During this period, Koireng provided significant support to the Azad Hind Fauz (Indian National Army) by supplying food grains from his father's granary, without parental consent, to sustain thousands of soldiers for three months. In response to these actions, the British Political Agent in Moirang declared the area as "Enemy Soil" and branded Koireng, along with Kiyam Gopal Singh, Leiphrakpam Sanaba Singh, and Hemam Neelmani Singh, as traitors, ordering their execution on sight.

=== Revolt for Thangjing Temple ===
After the Independence of India in 1947, the custodianship of the Ibudhou Thangjing Temple, traditionally governed by the King of Moirang, remained unchanged under the Merger Agreement of 1949. However, Shri Bodhchandra Singh, the Meitei King, declared the deity as the "King’s God" and appropriated the temple's offerings.

In response, the people of Moirang, led by Shri Koireng Singh, revolted in May 1950, demanding that the deity be recognized as the "People’s God" and that the celebration of "Lai Haraoba" should be managed by the local populace. This uprising became known as the "Thangjing Andolan." The Meitei King dispatched a contingent of riflemen under SP L Gopal and Sub-Inspector L Jadumani to suppress the revolt, enforcing Section 144 of the Code of Criminal Procedure around the temple. The police, under the direction of Chief Commissioner Shri Himat Singh, dispersed the protesters with force, resulting in numerous injuries, including to Koireng Singh.

Subsequently, the local population boycotted the temple officials appointed by the Meitei King, pursuing legal action to transfer control of the temple to the community. The Member of Parliament at the time, Laishram Jugeshwar, supported these legal efforts. The Meitei King was summoned to court, a situation that created considerable unrest in his court. Eventually, a consensus was reached that the temple should be governed by the people, leading to the formation of the "Thangjing Seva Mandal."

This movement marked a significant shift, and Ibudhou Thangjing is now regarded as the "People’s God." The events of this period are still remembered by the people of Moirang as a testament to Koireng Singh's leadership and efforts.

== Political career ==
He was elected as Chief Minister of Manipur thrice (1st, 2nd and 4th ) and he governed the state for 5 years and 266 days in three terms between 1963 and 1969.

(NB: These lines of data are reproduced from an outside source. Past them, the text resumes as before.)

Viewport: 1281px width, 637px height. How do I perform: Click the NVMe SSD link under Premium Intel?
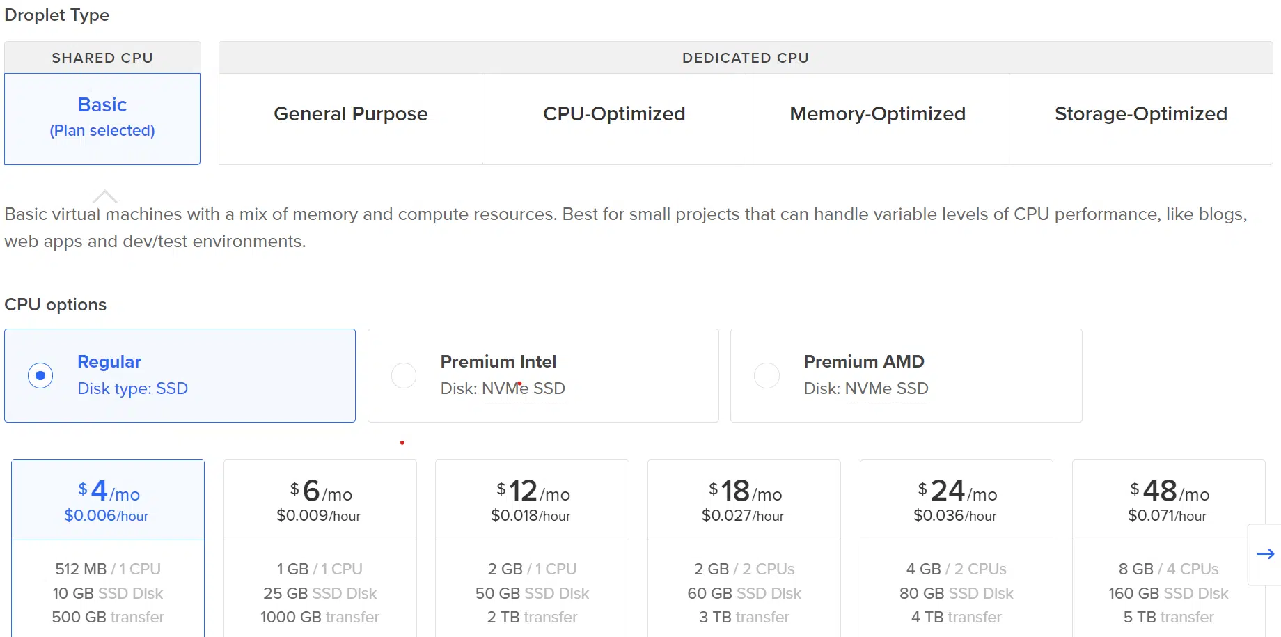524,389
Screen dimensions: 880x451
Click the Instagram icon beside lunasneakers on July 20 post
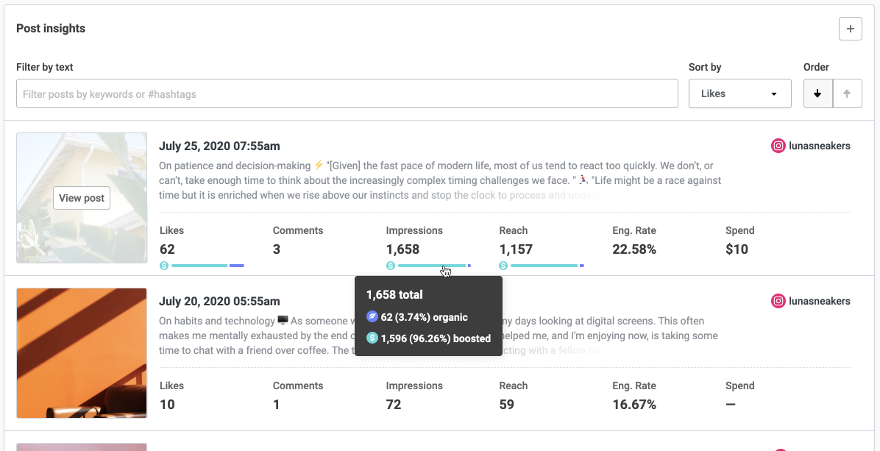click(x=778, y=301)
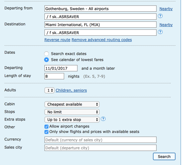The height and width of the screenshot is (165, 182).
Task: Select See calendar of lowest fares option
Action: 46,60
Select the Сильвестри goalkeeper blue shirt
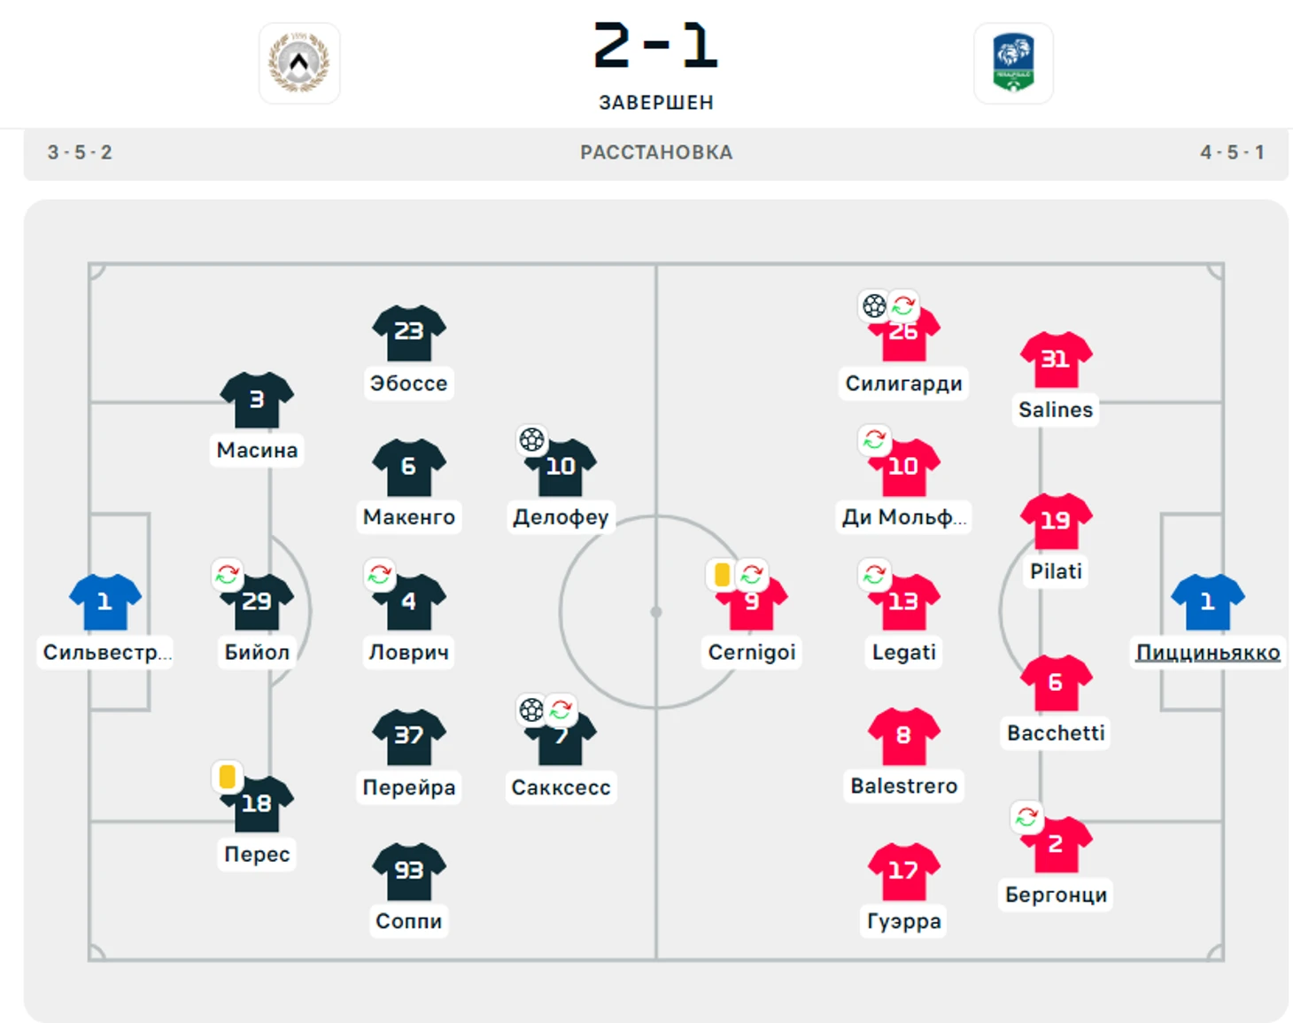Viewport: 1293px width, 1023px height. coord(105,602)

The chronological order of the elections Koireng fought in his life may be summarised as follows:

| Sl No | Year | Party | Constituency | Won/Lost | Election Type |
|---|---|---|---|---|---|
| 1 | 1948 | Congress | Moirang | Won | MLA |
| 2 | 1952 | Congress | Moirang-Bishnupur | Won | Electoral College Member |
| 3 | 1957 | Congress | Thanga-Kumbi | Won | Territorial Council Member |
| 4 | 1962 | Congress | Thanga-Kumbi | Won | Territorial Council Member |
| 5 | 1967 | Congress | Thanga-Kumbi | Won | MLA |
| 6 | 1972 | Congress | Kumbi | Won | MLA |
| 7 | 1974 | Congress | Kumbi | Lost | MLA |
| 8 | 1980 | Janata | Moirang | Won | MLA |
| 9 | 1985 | Janata | Moirang | Won | MLA |
| 10 | 1990 | Congress | Moirang | Won | MLA |

Award-

Tabra Patra, 1972 (awarded to the Freedom Fighters of Azad Hind Fauz).

Great Works-

1. Setting up of Loktak Multi Purpose Project, Loktak Moirang

2. Building Indian National Army (INA) Martyr’s Memorial Complex, Moirang.

3. Constructing Moirang Thanga Road and Imphal Tamenglong Road.

4. Setting up of All India Radio (AIR) in Manipur.

5. Setting up of Regional Medical College (RMC) now known as Regional Institute of Medical Sciences (RIMS).

Death-

Mairembam Koireng Singh took his last breath on 27 December 1994 after prolonged illness.